Disposition of valproic acid in man.

The pharmacokinetics of valproic acid (VPA) have been studied in 6 healthy subjects following a single 600 mg dose, and after multiple doses over 12 days (1200 mg daily) of enteric-coated sodium valproate. A time lag before absorption of 1 to 2 h was observed in each subject, and then absorption was rapid, peak concentrations being recorded 3 to 4 h after administration of the dose. The plasma level decline was biphasic with a terminal half-life of 15.9 +/- 2.6 h in the single dose and 17.3 +/- 3.0 h in the multiple dose experiments. There was no evidence of dose dependent kinetics or autoinduction. Total plasma clearance was 0.0064 +/- 0.0011 l/kg X h. The apparent volume of distribution was small at 0.15 +/- 0.2 l/kg. The mean steady state plasma concentration (Css) reached after 4 days was 81.3 +/- 13.0 microgram/ml. Css observed was lower than Css predicted (99.2 +/- 14.7 microgram/ml) from single dose kinetics (p less than 0.001).
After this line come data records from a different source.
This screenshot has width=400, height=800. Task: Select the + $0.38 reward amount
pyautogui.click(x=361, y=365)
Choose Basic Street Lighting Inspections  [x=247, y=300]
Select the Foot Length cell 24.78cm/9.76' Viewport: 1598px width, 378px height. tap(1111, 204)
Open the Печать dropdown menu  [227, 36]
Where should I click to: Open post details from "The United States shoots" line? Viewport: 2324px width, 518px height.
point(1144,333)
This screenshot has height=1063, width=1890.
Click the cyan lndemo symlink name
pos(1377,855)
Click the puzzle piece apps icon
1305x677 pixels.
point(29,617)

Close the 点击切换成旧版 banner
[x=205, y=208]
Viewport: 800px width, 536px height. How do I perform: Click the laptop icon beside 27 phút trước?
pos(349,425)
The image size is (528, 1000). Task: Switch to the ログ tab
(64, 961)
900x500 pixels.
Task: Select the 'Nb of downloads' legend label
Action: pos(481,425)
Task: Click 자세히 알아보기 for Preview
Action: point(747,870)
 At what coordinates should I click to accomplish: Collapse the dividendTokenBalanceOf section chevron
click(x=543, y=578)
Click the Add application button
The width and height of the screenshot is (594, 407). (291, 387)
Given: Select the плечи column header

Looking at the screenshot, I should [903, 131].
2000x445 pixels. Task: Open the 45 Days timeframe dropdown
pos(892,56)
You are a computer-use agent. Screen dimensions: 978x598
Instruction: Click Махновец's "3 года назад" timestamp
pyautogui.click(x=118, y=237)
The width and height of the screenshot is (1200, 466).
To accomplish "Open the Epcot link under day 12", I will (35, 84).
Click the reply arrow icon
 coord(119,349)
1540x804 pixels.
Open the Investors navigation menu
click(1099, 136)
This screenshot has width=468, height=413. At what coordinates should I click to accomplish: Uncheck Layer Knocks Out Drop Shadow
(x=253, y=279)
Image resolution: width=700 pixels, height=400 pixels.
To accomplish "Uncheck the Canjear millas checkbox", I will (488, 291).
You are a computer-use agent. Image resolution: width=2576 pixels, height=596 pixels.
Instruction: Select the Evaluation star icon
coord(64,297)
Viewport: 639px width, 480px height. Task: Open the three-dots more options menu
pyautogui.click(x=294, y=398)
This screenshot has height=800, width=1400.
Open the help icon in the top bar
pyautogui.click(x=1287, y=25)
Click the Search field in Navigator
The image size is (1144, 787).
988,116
The difference was probably due to a reduction in plasma protein binding at higher concentrations. VPA concentration in saliva was between 0.4 and 4.5% of the total plasma concentration and was not equal to the concentration of unbound drug in plasma (6.7 +/- 0.8% unbound). 3.2% of the dose was excreted in urine as the parent drug and 21.2% as conjugated metabolites.